### Problem statement
Pull out every line in the listing that contains the string "height". Matches must have the same case.

╭─ Supplied records

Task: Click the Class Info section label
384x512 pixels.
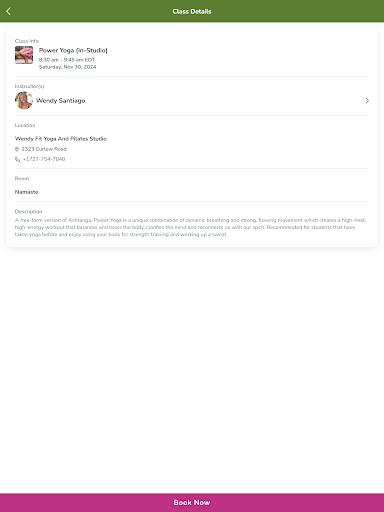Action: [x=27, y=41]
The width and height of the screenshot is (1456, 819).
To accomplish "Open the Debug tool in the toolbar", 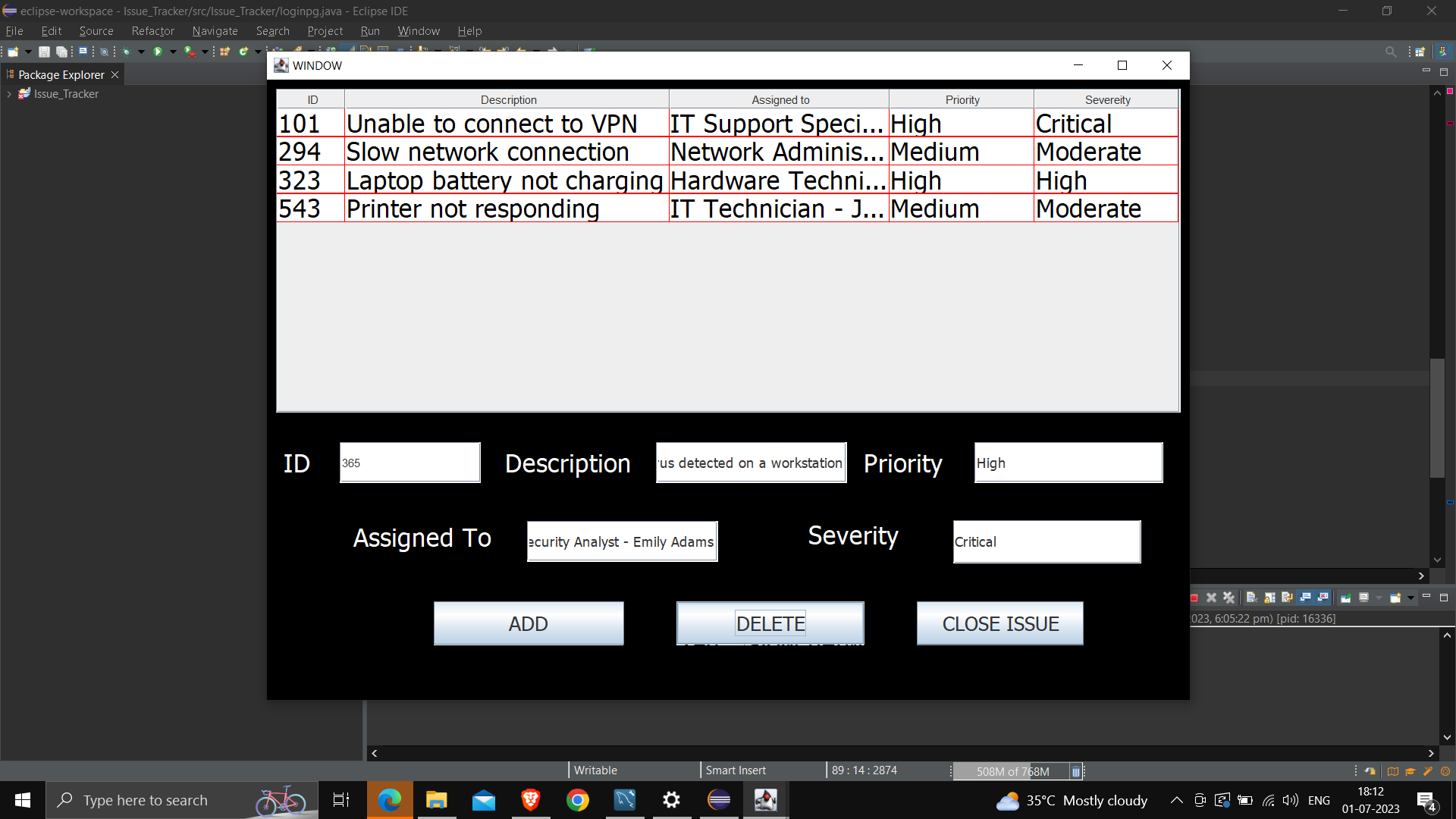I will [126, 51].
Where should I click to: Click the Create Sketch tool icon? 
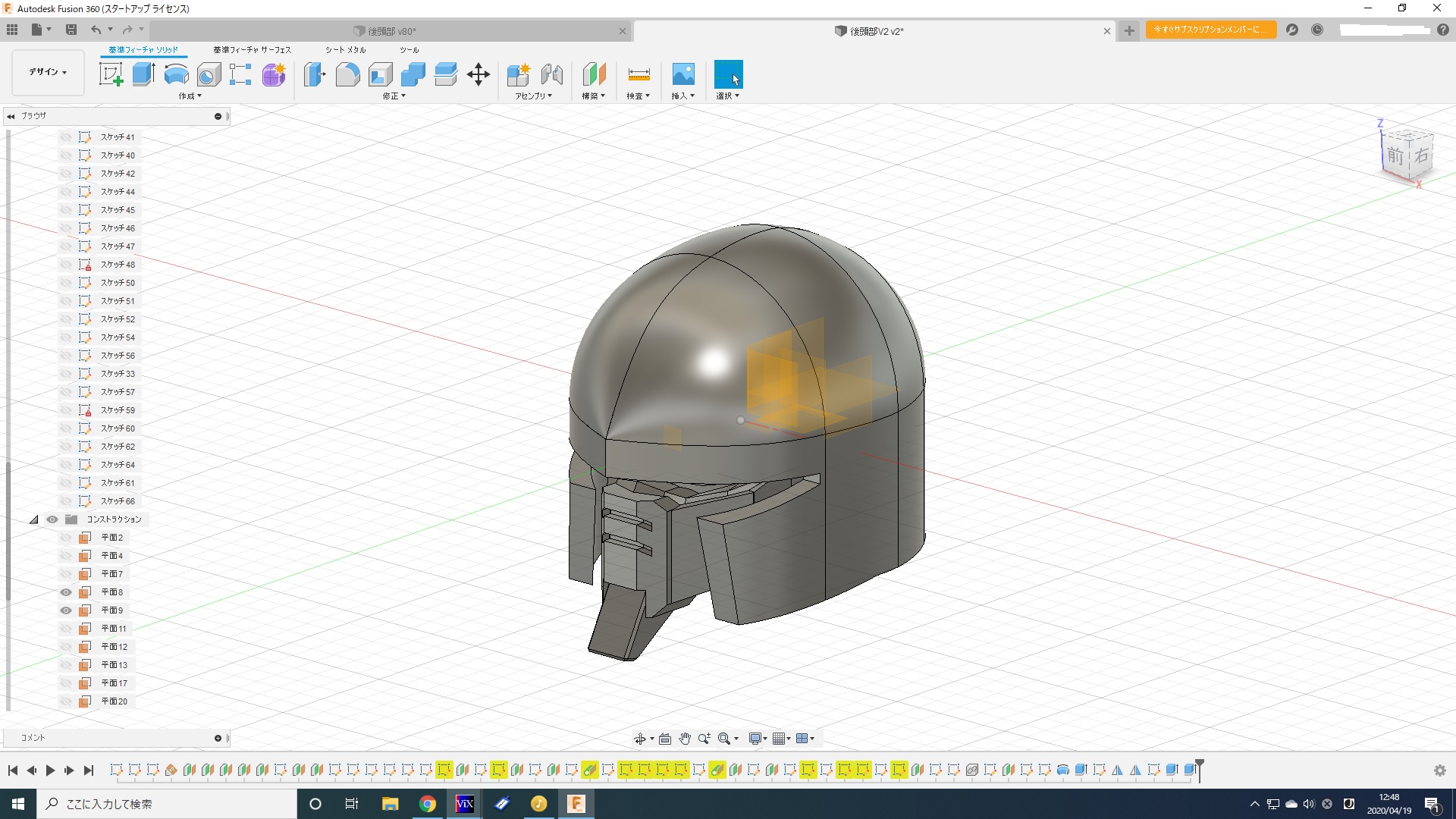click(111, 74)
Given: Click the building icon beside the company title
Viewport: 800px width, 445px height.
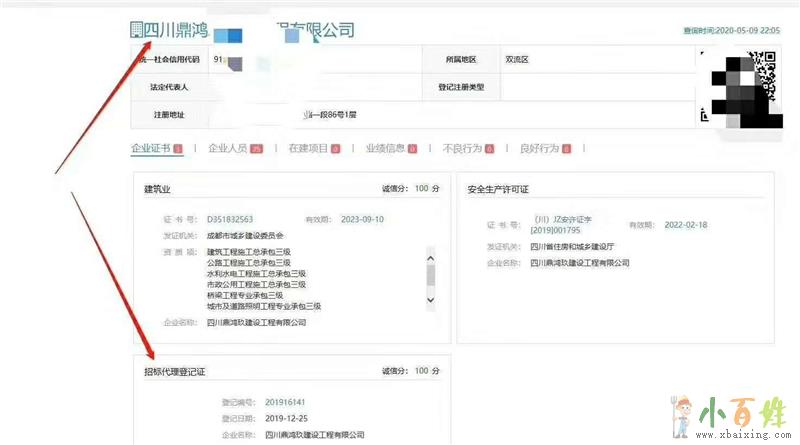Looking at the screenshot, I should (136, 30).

╰─

### Output for this exercise
The width and height of the screenshot is (1456, 819).
Viewport: 800px width, 445px height.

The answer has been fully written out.